Kaplan-Meir Survival
Stata has excellent facilities for survival analysis in continuous time, including the Kaplan-Meier estimator. I will illustrate the estimator using the Gehan data discussed in class. These are weeks before relapse of cancer patients in a control and a treated group (coded 1 and 2 respectively).
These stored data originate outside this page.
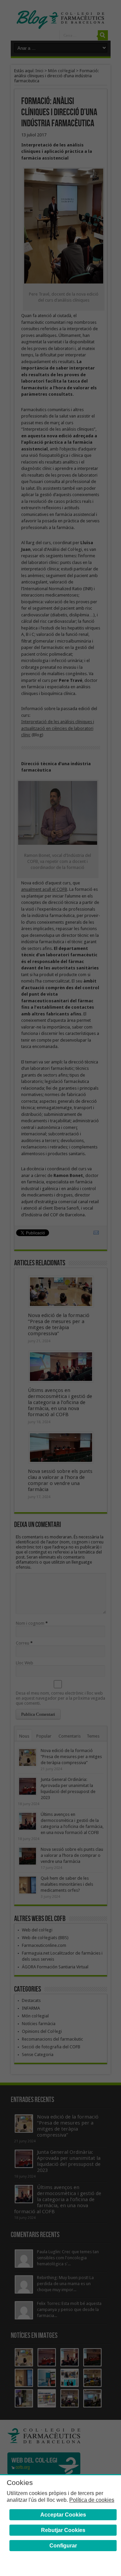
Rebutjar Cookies (63, 2530)
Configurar (63, 2545)
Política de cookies (91, 2500)
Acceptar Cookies (63, 2515)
. infile group weeks relapse using /// > http://data.princeton.edu/eco572/datasets/gehan.dat (42 observations read) . label define group 1 "Control" 2 "Treated" . label values group group
The first thing you do in Stata is stset
the data specifying the variable that represents time
and the variable that distinguishes failures from censored
cases:
. stset weeks, fail(relapse)
failure event: relapse != 0 & relapse < .
obs. time interval: (0, weeks]
exit on or before: failure
------------------------------------------------------------------------------
42 total obs.
0 exclusions
------------------------------------------------------------------------------
42 obs. remaining, representing
30 failures in single record/single failure data
541 total analysis time at risk, at risk from t = 0
earliest observed entry t = 0
last observed exit t = 35
We get a useful statement about number of failures and
total time at risk.
To compute and plot the Kaplan-Meier estimate by group
we use sts graph
. sts graph, by(group) title("Gehan Data")
failure _d: relapse
analysis time _t: weeks
. graph export gehankm.png, replace
(file gehankm.png written in PNG format)

You can obtain pointwise confidence bands based on
Greenwood standard errors using the gwood option.
When combined with grouping this results in side-by-side plots.
To see the estimate in full glory use sts list.
. sts list, by(group)
failure _d: relapse
analysis time _t: weeks
Beg. Net Survivor Std.
Time Total Fail Lost Function Error [95% Conf. Int.]
-------------------------------------------------------------------------------
Control
1 21 2 0 0.9048 0.0641 0.6700 0.9753
2 19 2 0 0.8095 0.0857 0.5689 0.9239
3 17 1 0 0.7619 0.0929 0.5194 0.8933
4 16 2 0 0.6667 0.1029 0.4254 0.8250
5 14 2 0 0.5714 0.1080 0.3380 0.7492
8 12 4 0 0.3810 0.1060 0.1831 0.5778
11 8 2 0 0.2857 0.0986 0.1166 0.4818
12 6 2 0 0.1905 0.0857 0.0595 0.3774
15 4 1 0 0.1429 0.0764 0.0357 0.3212
17 3 1 0 0.0952 0.0641 0.0163 0.2612
22 2 1 0 0.0476 0.0465 0.0033 0.1970
23 1 1 0 0.0000 . . .
Treated
6 21 3 1 0.8571 0.0764 0.6197 0.9516
7 17 1 0 0.8067 0.0869 0.5631 0.9228
9 16 0 1 0.8067 0.0869 0.5631 0.9228
10 15 1 1 0.7529 0.0963 0.5032 0.8894
11 13 0 1 0.7529 0.0963 0.5032 0.8894
13 12 1 0 0.6902 0.1068 0.4316 0.8491
16 11 1 0 0.6275 0.1141 0.3675 0.8049
17 10 0 1 0.6275 0.1141 0.3675 0.8049
19 9 0 1 0.6275 0.1141 0.3675 0.8049
20 8 0 1 0.6275 0.1141 0.3675 0.8049
22 7 1 0 0.5378 0.1282 0.2678 0.7468
23 6 1 0 0.4482 0.1346 0.1881 0.6801
25 5 0 1 0.4482 0.1346 0.1881 0.6801
32 4 0 2 0.4482 0.1346 0.1881 0.6801
34 2 0 1 0.4482 0.1346 0.1881 0.6801
35 1 0 1 0.4482 0.1346 0.1881 0.6801
-------------------------------------------------------------------------------
You should be able to reproduce all these results 'by hand', as we did in class.